• Exercise task: Retype the passage of the biography of Anatolii Prudnikov below, starting at "In 1930 the" and ending at "Oleg Igorevich Marichev.".

• Given text:

Anatolii Platonovich Prudnikov (Анатолий Платонович Прудников; 14 January 1927 in Ulyanovsk, Russia – 10 January 1999) was a Russian mathematician.

In 1930 the Prudnikov family moved to Samara, where Anatolii passed his Abitur in 1944. He then studied at the Kuibyshev Aviation Institute for three years and at the Kuibyshev Pedagogical Institute for one year before completing his degree qualifying him as a teacher. In 1968 he received his doctorate under the direction of professor Vitalii Arsenievich Ditkin with a thesis entitled On a class of integral transforms of Volterra type and some generalizations of operational calculus. With Ditkin, he published several handbooks on integral transforms and operational calculus. Prudnikov's fame derives mainly from the five-volume work "Integrals and Series" (1981–1992), written with Yuri Aleksandrovich Brychkov and Oleg Igorevich Marichev.

[Item-finding data]
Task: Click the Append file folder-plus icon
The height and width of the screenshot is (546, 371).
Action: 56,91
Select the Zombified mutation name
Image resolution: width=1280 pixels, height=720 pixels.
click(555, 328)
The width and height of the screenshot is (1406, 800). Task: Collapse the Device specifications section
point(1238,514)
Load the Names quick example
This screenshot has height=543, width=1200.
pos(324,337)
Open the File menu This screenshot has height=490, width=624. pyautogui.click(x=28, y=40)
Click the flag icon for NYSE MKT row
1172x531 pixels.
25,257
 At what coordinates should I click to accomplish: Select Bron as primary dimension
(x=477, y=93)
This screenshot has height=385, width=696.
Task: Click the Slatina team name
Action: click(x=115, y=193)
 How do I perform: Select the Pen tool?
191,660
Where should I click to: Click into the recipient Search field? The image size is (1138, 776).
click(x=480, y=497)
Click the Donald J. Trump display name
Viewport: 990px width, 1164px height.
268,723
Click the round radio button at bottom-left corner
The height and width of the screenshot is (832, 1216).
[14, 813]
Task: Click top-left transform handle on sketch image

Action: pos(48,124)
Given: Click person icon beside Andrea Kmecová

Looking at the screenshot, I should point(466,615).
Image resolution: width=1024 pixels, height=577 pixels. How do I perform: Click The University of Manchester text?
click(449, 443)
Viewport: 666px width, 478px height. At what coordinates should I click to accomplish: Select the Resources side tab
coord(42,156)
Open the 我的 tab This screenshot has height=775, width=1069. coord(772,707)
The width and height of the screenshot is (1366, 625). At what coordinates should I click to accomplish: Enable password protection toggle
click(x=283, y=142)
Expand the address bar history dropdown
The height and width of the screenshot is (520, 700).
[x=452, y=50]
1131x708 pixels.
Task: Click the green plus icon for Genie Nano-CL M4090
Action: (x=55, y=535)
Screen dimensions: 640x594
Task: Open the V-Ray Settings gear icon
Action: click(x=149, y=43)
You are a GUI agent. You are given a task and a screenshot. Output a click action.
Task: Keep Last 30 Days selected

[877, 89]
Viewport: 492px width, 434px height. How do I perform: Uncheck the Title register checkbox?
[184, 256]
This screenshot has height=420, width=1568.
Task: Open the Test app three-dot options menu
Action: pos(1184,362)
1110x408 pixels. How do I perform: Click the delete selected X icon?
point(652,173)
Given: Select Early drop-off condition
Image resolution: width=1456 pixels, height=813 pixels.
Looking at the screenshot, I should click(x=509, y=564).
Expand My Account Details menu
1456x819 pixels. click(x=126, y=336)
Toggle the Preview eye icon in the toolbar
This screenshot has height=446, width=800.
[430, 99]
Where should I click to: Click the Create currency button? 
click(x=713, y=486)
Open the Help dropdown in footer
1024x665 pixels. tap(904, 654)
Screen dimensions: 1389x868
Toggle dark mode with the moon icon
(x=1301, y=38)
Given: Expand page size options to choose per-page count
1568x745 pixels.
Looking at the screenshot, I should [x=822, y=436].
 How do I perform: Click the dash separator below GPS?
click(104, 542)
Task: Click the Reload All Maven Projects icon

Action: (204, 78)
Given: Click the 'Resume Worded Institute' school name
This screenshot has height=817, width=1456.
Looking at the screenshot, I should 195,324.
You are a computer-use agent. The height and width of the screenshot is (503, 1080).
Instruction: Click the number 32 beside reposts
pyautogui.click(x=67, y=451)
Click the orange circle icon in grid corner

• Task solution:
In 1930 the Prudnikov family moved to Samara, where Anatolii passed his Abitur in 1944. He then studied at the Kuibyshev Aviation Institute for three years and at the Kuibyshev Pedagogical Institute for one year before completing his degree qualifying him as a teacher. In 1968 he received his doctorate under the direction of professor Vitalii Arsenievich Ditkin with a thesis entitled On a class of integral transforms of Volterra type and some generalizations of operational calculus. With Ditkin, he published several handbooks on integral transforms and operational calculus. Prudnikov's fame derives mainly from the five-volume work "Integrals and Series" (1981–1992), written with Yuri Aleksandrovich Brychkov and Oleg Igorevich Marichev.